Country West Germany
Language German

Fitzcarraldo is a 1982 film written and directed by Werner Herzog and starring Klaus Kinski as the title character. It portrays would-be rubber baron Brian Sweeney Fitzgerald, an Irishman known as Fitzcarraldo in Peru, who has to pull a steamship over a steep hill in order to access a rich rubber territory. The film is derived from the real-life story of Peruvian rubber baron Carlos Fitzcarrald.

Contents

[edit] Story

Brian Sweeney "Fitzcarraldo" Fitzgerald (Klaus Kinski) is a European living in Iquitos, a small city in Peru in the early part of the 20th century. He has an indomitable spirit, but in essence is little more than a dreamer with one major failure already behind him — the bankrupted and incomplete Trans-Andean railways. A lover of opera and a great fan of the famous tenor Enrico Caruso, he now dreams of building an opera house in Iquitos. This will require considerable amounts of money, and the most profitable industry in Peru at the time is rubber. The areas known to contain rubber trees have been parceled up by the Peruvian government and are leased for exploitation.

Fitzcarraldo investigates getting into the rubber business. He is shown a map by a helpful rubber baron, who points out the only remaining unclaimed parcel in the area. He explains why no one has yet claimed the parcel: while it straddles the Ucayali River, the parcel is cut off from the Amazon by a treacherous set of rapids. However, Fitzcarraldo notices that the Pachitea River, another Amazon tributary, comes within several hundred meters to the Ucayali upstream of the parcel.[1]

To make his dream a reality, he leases the inaccessible parcel from the government. With the selfless underwriting of his paramour, Molly (Claudia Cardinale), a successful brothel owner, he buys a steamer (which he christens the Molly Aida) from the same rubber baron, raises a crew and sets off up the Pachitea, the parallel river. This river is known to be more dangerous the further one gets from the Amazon because of the unfriendly tribes that inhabit the area. Fitzcarraldo's plan is to reach the point where the two rivers nearly meet and then, with the manpower of enlisted natives, physically pull his three-story, 320-ton steamer over the muddy 40° hillside across a portage, from one river to the next.[2] Using the steamer, he will then collect rubber on the upper Ucayali and bring it down the Pachitea to market.

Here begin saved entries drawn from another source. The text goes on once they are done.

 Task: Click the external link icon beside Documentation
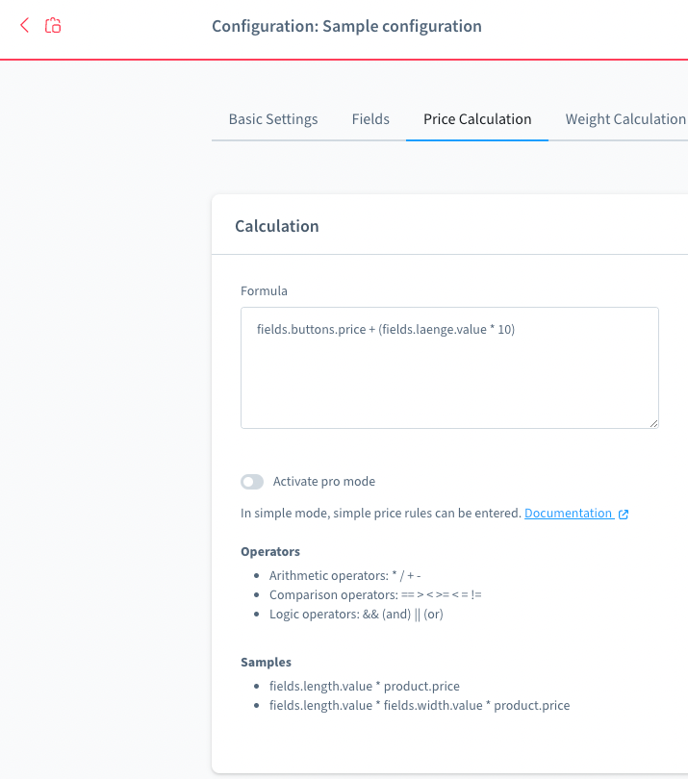[x=624, y=514]

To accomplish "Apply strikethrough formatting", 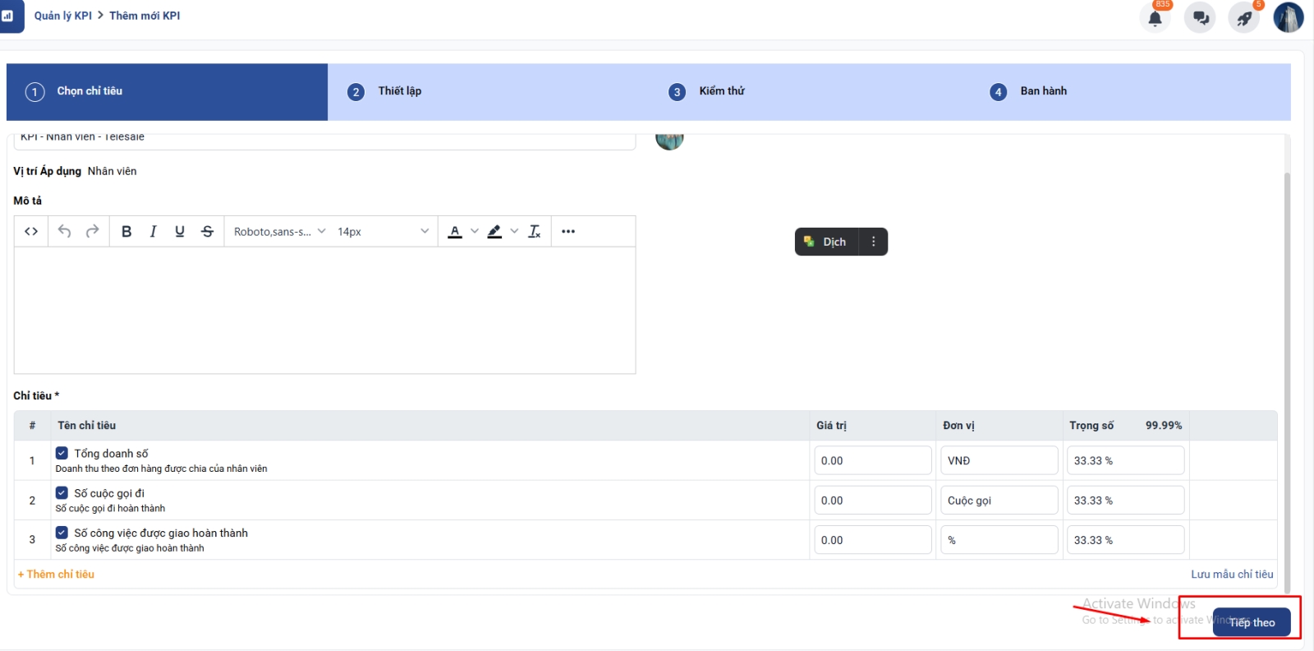I will (207, 232).
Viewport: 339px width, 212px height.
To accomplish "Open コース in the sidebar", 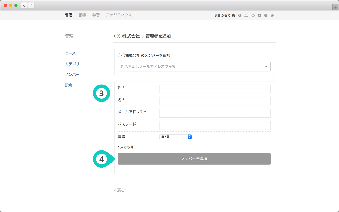I will (x=70, y=53).
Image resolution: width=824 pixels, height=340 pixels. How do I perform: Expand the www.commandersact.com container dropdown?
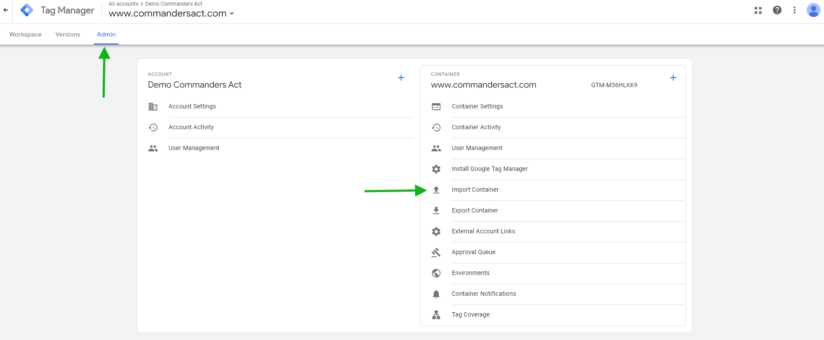[x=232, y=14]
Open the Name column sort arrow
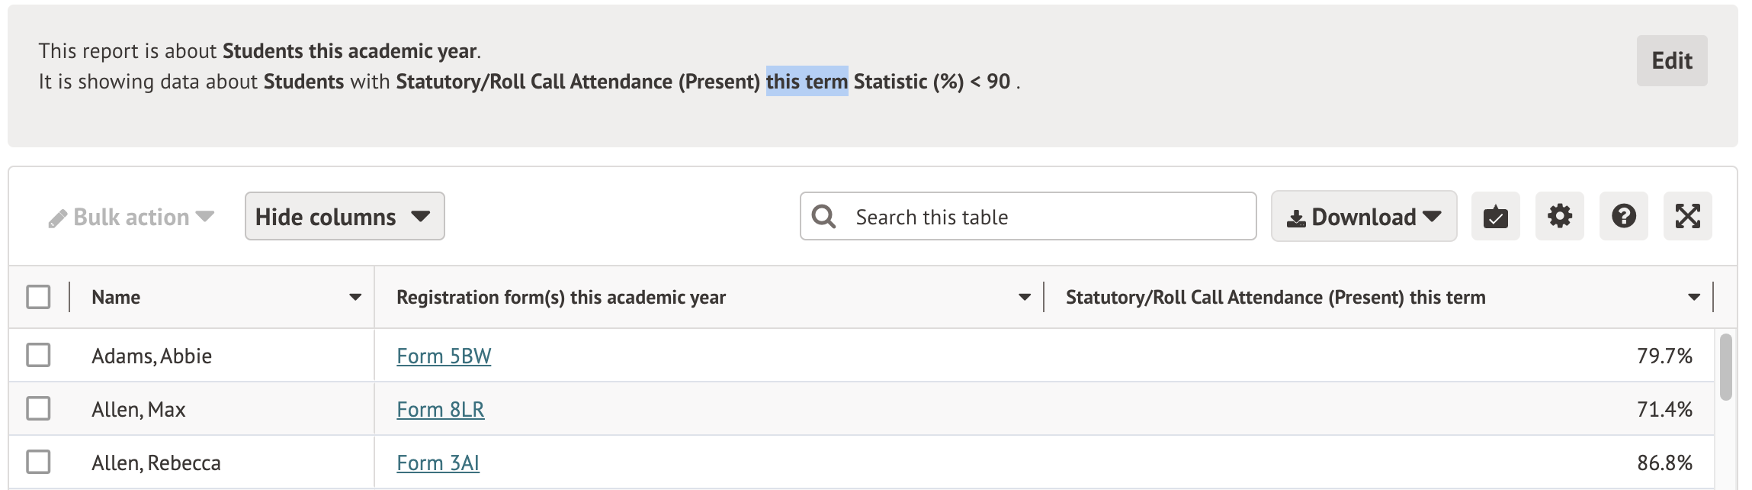This screenshot has height=490, width=1752. point(355,297)
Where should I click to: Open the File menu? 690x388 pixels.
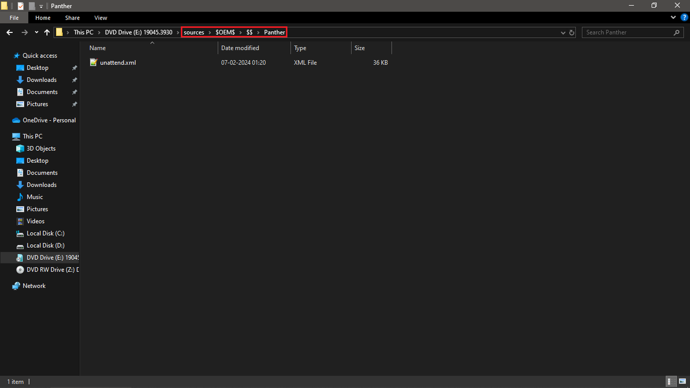13,17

The majority of the ship's crew, at first unaware of Fitzcarraldo's plan, abandon the expedition soon after entering the territory of the natives, leaving him with only the captain, engineer, and cook. However, the natives are impressed by him and his ship, becoming his labor force without really understanding his intentions. After a devastating first attempt, the ship is successfully pulled over the mountain with a complex system of pulleys, worked by the natives and aided by the ship's engine. However, when the crew falls asleep after a drunken celebration, the chief of the natives severs the rope securing the ship to the shore, sending it floating down the river and crashing through the rapids. His reasoning for this is to appease the river gods, who would otherwise be angered that Fitzcarraldo defied nature by circumventing them.

Though the ship manages to traverse the rapids without major damage, they find themselves back in Iquitos with nothing to show for it. A despondent Fitzcarraldo sells the ship back to the rubber baron, but first sends the captain on one last voyage. He returns with the entire cast of the opera house, including Caruso. The entire city comes to the shore as Fitzcarraldo, standing atop the ship, proudly displays the cast.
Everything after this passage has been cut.